§ Given text

Stephen McGowan: Celtic and Rangers are sleepwalking into Europa League football

When Tony Bloom trained his sights on winning a league title with Hearts inside ten years people marvelled at his chutzpah. If Rangers and Celtic fail to fix their issues in the last week of the window the smartest man in British football will start to look hopelessly unambitious.   

So long as Hearts toil to beat St Mirren or Motherwell it’s too soon to expect them to start duffing up the Old Firm on a regular basis. For Club Brugge and Kairat Almaty the timing could hardly be better.  

The Champions League pretensions of Glasgow’s big two dangle by a thread and unless they pull off coefficient boosting wins in Belgium and Kazakhstan they’ll be forced to settle for Europa League football. Maybe that’s their level anyway.

§ Dataset excerpt
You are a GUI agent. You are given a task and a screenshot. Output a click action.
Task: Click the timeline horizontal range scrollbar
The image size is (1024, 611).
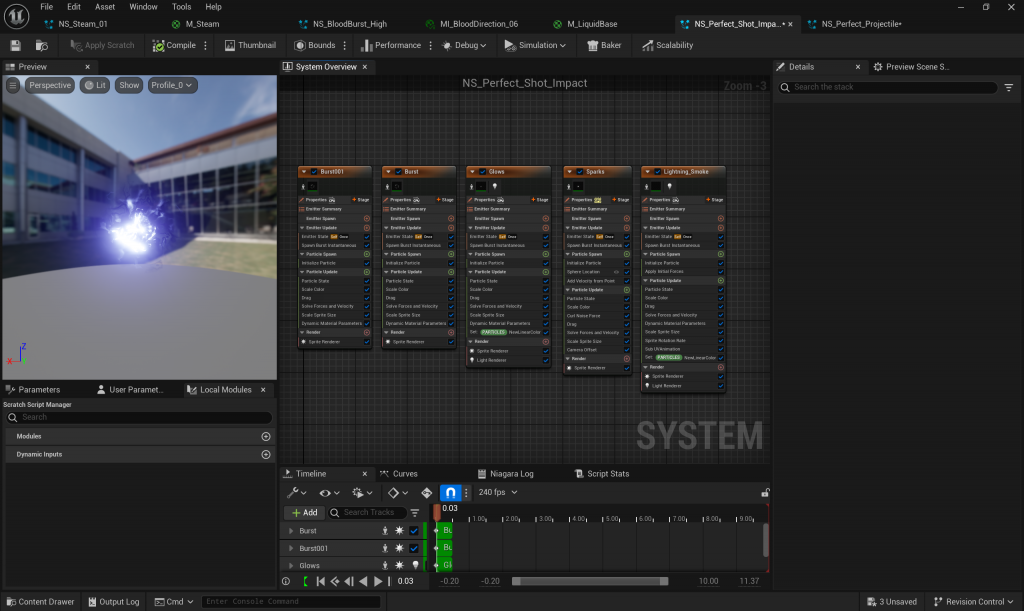click(x=590, y=581)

§ What needs to be done
Could you shorten the paragraph beginning "The Champions League pretensions" in the column on Celtic and Rangers into one sentence that keeps its main facts? The material isn't needed here.

§ Written solution
Celtic and Rangers' Champions League hopes hang by a thread, and without coefficient-boosting wins in Belgium and Kazakhstan they will have to settle for Europa League football, which may be their level anyway.